Could you convert the data below into a JSON list of strings, with each line as one string and blank lines omitted?

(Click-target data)
--
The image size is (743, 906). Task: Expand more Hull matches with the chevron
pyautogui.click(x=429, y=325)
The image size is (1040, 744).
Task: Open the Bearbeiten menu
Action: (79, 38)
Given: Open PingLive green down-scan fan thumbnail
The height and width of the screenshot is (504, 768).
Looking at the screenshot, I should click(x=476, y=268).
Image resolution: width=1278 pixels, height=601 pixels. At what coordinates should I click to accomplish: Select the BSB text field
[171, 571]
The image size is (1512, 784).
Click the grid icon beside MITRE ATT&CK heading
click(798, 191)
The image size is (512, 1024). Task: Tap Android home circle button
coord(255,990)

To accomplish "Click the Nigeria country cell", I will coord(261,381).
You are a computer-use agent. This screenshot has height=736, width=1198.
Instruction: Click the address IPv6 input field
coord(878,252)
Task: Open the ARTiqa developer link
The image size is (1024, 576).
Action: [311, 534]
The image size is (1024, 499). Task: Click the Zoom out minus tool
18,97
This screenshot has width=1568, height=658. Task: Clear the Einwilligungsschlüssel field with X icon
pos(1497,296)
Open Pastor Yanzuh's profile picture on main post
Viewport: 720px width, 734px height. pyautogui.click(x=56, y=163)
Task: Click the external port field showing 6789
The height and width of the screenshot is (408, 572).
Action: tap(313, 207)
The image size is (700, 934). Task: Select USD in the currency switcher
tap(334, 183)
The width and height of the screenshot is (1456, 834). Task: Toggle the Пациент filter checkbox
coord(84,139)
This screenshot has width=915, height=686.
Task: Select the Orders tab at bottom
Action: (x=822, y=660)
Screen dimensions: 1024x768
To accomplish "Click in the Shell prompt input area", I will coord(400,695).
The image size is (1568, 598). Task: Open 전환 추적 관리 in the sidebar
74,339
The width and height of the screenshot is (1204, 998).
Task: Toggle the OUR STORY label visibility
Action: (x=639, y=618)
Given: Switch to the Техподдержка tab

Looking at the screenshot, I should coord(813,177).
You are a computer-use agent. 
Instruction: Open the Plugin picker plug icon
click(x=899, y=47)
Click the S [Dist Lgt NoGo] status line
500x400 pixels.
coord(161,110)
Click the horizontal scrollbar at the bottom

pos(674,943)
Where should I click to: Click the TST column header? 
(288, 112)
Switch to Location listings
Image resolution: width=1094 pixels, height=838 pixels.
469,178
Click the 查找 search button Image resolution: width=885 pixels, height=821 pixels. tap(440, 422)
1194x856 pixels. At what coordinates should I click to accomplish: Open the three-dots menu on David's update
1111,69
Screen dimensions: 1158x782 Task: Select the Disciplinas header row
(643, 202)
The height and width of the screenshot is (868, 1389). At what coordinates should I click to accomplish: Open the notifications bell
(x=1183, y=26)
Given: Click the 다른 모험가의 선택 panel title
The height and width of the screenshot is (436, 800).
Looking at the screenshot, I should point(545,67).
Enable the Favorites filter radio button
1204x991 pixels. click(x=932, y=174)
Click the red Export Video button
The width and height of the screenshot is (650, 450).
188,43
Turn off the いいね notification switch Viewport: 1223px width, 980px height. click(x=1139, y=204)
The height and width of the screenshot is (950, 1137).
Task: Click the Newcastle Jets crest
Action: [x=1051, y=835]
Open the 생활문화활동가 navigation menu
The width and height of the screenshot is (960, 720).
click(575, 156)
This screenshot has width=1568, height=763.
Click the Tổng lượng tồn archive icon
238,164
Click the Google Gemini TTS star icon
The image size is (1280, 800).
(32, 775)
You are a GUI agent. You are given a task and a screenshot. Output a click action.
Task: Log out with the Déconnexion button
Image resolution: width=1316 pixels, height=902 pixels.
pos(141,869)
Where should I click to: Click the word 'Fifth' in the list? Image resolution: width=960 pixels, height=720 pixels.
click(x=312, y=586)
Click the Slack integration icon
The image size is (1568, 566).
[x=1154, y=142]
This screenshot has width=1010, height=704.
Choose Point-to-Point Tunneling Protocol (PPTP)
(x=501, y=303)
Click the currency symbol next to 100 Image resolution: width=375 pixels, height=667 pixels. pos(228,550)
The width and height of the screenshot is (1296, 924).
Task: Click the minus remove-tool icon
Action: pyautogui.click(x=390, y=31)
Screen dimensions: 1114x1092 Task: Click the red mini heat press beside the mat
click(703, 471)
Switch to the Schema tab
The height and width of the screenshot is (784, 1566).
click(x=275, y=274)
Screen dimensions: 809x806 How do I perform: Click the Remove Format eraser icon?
--
PROBLEM SOLUTION:
[
  "The image size is (743, 906). Task: Expand more Hull matches with the chevron",
  "pyautogui.click(x=429, y=325)",
  "The image size is (1040, 744).",
  "Task: Open the Bearbeiten menu",
  "Action: (79, 38)",
  "Given: Open PingLive green down-scan fan thumbnail",
  "The height and width of the screenshot is (504, 768).",
  "Looking at the screenshot, I should click(x=476, y=268).",
  "Image resolution: width=1278 pixels, height=601 pixels. At what coordinates should I click to accomplish: Select the BSB text field",
  "[171, 571]",
  "The image size is (1512, 784).",
  "Click the grid icon beside MITRE ATT&CK heading",
  "click(798, 191)",
  "The image size is (512, 1024). Task: Tap Android home circle button",
  "coord(255,990)",
  "To accomplish \"Click the Nigeria country cell\", I will coord(261,381).",
  "You are a computer-use agent. This screenshot has height=736, width=1198.",
  "Instruction: Click the address IPv6 input field",
  "coord(878,252)",
  "Task: Open the ARTiqa developer link",
  "The image size is (1024, 576).",
  "Action: [311, 534]",
  "The image size is (1024, 499). Task: Click the Zoom out minus tool",
  "18,97",
  "This screenshot has width=1568, height=658. Task: Clear the Einwilligungsschlüssel field with X icon",
  "pos(1497,296)",
  "Open Pastor Yanzuh's profile picture on main post",
  "Viewport: 720px width, 734px height. pyautogui.click(x=56, y=163)",
  "Task: Click the external port field showing 6789",
  "The height and width of the screenshot is (408, 572).",
  "Action: tap(313, 207)",
  "The image size is (700, 934). Task: Select USD in the currency switcher",
  "tap(334, 183)",
  "The width and height of the screenshot is (1456, 834). Task: Toggle the Пациент filter checkbox",
  "coord(84,139)",
  "This screenshot has width=915, height=686.",
  "Task: Select the Orders tab at bottom",
  "Action: (x=822, y=660)",
  "Screen dimensions: 1024x768",
  "To accomplish \"Click in the Shell prompt input area\", I will coord(400,695).",
  "The image size is (1568, 598). Task: Open 전환 추적 관리 in the sidebar",
  "74,339",
  "The width and height of the screenshot is (1204, 998).",
  "Task: Toggle the OUR STORY label visibility",
  "Action: (x=639, y=618)",
  "Given: Switch to the Техподдержка tab",
  "Looking at the screenshot, I should coord(813,177).",
  "You are a computer-use agent. ",
  "Instruction: Open the Plugin picker plug icon",
  "click(x=899, y=47)",
  "Click the S [Dist Lgt NoGo] status line",
  "500x400 pixels.",
  "coord(161,110)",
  "Click the horizontal scrollbar at the bottom",
  "pos(674,943)",
  "Where should I click to: Click the TST column header? ",
  "(288, 112)",
  "Switch to Location listings",
  "Image resolution: width=1094 pixels, height=838 pixels.",
  "469,178",
  "Click the 查找 search button Image resolution: width=885 pixels, height=821 pixels. tap(440, 422)",
  "1194x856 pixels. At what coordinates should I click to accomplish: Open the three-dots menu on David's update",
  "1111,69",
  "Screen dimensions: 1158x782 Task: Select the Disciplinas header row",
  "(643, 202)",
  "The height and width of the screenshot is (868, 1389). At what coordinates should I click to accomplish: Open the notifications bell",
  "(x=1183, y=26)",
  "Given: Click the 다른 모험가의 선택 panel title",
  "The height and width of the screenshot is (436, 800).",
  "Looking at the screenshot, I should point(545,67).",
  "Enable the Favorites filter radio button",
  "1204x991 pixels. click(x=932, y=174)",
  "Click the red Export Video button",
  "The width and height of the screenshot is (650, 450).",
  "188,43",
  "Turn off the いいね notification switch Viewport: 1223px width, 980px height. click(x=1139, y=204)",
  "The height and width of the screenshot is (950, 1137).",
  "Task: Click the Newcastle Jets crest",
  "Action: [x=1051, y=835]",
  "Open the 생활문화활동가 navigation menu",
  "The width and height of the screenshot is (960, 720).",
  "click(575, 156)",
  "This screenshot has width=1568, height=763.",
  "Click the Tổng lượng tồn archive icon",
  "238,164",
  "Click the Google Gemini TTS star icon",
  "The image size is (1280, 800).",
  "(32, 775)",
  "You are a GUI agent. You are given a task and a screenshot. Output a click action.",
  "Task: Log out with the Déconnexion button",
  "Image resolution: width=1316 pixels, height=902 pixels.",
  "pos(141,869)",
  "Where should I click to: Click the word 'Fifth' in the list? Image resolution: width=960 pixels, height=720 pixels.",
  "click(x=312, y=586)",
  "Click the Slack integration icon",
  "The image size is (1568, 566).",
  "[x=1154, y=142]",
  "This screenshot has width=1010, height=704.",
  "Choose Point-to-Point Tunneling Protocol (PPTP)",
  "(x=501, y=303)",
  "Click the currency symbol next to 100 Image resolution: width=375 pixels, height=667 pixels. pos(228,550)",
  "The width and height of the screenshot is (1296, 924).",
  "Task: Click the minus remove-tool icon",
  "Action: pyautogui.click(x=390, y=31)",
  "Screen dimensions: 1114x1092 Task: Click the red mini heat press beside the mat",
  "click(703, 471)",
  "Switch to the Schema tab",
  "The height and width of the screenshot is (784, 1566).",
  "click(x=275, y=274)",
  "Screen dimensions: 809x806 How do I perform: Click the Remove Format eraser icon?"
]